Os autores nomeiam exatamente o que da modernidade capitalista o romantismo pretendia combater e como. (1) O desencantamento do mundo, ou sua visão exclusivamente racional/científica. Surge por isso a idéia de reencantamento do mundo, buscada por um renascimento da religião, da magia e do mito. Nem tudo que aconteceu na religião, ou em relação ao mito, nos tempos modernos é relacionado ao romantismo (certos ramos mais racionais do protestantismo, por exemplo, ou a mitologização barata promovida pelos nazistas), mas o recrudescimento destes valores na modernidade pode ser creditado em parte ao programa romântico. (2) A quantificação do mundo, que reduziu tudo a valores quantificáveis, trocáveis por dinheiro. A natureza passou a ser vista meramente como matéria-prima. O romantismo, em contrapartida, exacerbou o qualitativo, as relações humanas não mercantilizadas. Os autores citam como exemplo o anti-tipo ideal do romance Tempos difíceis de Dickens, no personagem Mr. Gradgrind. (3) A mecanização do mundo, que passa a ser dominado pela máquina, pelo artificial, pelo construído. Os autores seguem identificando os anti-tipos na literatura inglesa e alemã: o homem-máquina do trabalho industrial, a política e o Estado concebidos como grandes máquinas. As soluções propostas pelos românticos variaram de uma nostalgia do sistema monárquico até a proposta da livre organização social anarquista. (4) A abstração racionalista, que está na base mesmo da organização da produção capitalista e na própria idéia do dinheiro como medida de valor, à qual o romantismo contrapõe a irracionalidade do amor como ímpeto emotivo e, até mesmo, uma valorização da loucura. (5) A dissolução dos vínculos sociais, demonstrada criticamente em vários personagens literários que lastimam a desumanidade da vida urbana e industrial, onde as pessoas estão próximas fisicamente mas não se relacionam.

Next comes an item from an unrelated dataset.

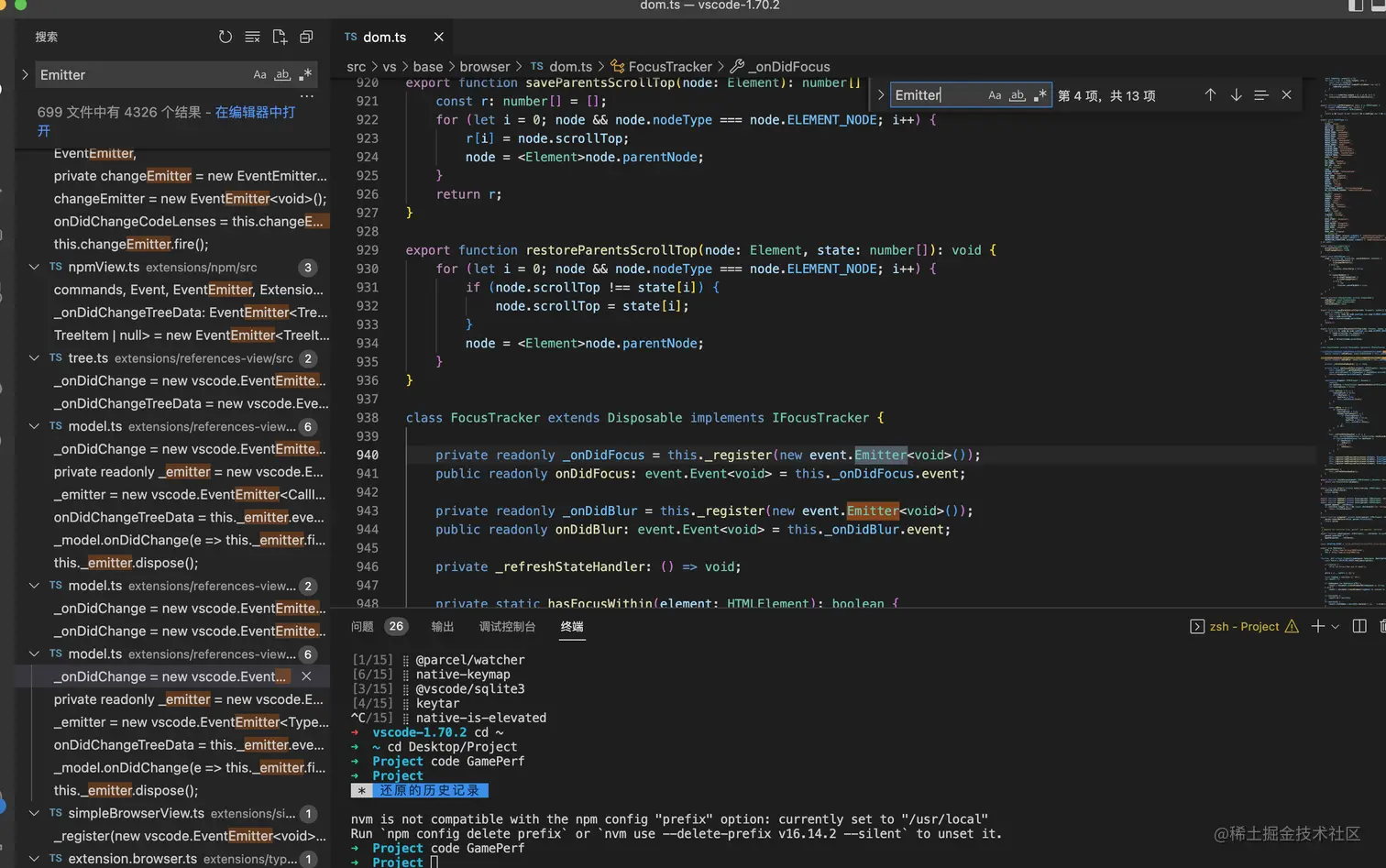Expand the find widget replace section
Viewport: 1386px width, 868px height.
coord(880,94)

Apesar das características do romantismo poderem ser identificadas em tempos muito antigos, o romantismo só se tornou um sistema cultural – segundo os autores, quando a mercantilização passou a ser a forma dominante de organização da vida, no século XVIII. O surgimento desta cultura romântica teria ocorrido no centro da Europa capitalista, simultaneamente na França, Inglaterra e Prússia. Um pouco mais tarde, os autores afirmam, o romantismo surgiu na periferia européia (Itália, Espanha e Leste Europeu) – na década de 1820, com impulso nacionalista no início, reagindo ao domínio de potências estrangeiras e, mesmo sem a existência de uma burguesia local significativa, opondo-se à aristocracia local. Ou seja, mesmo estes países não tendo um desenvolvimento capitalista próprio, o fato deles terem se inserido como periferia no capitalismo mundial provocou o surgimento de seus próprios romantismos.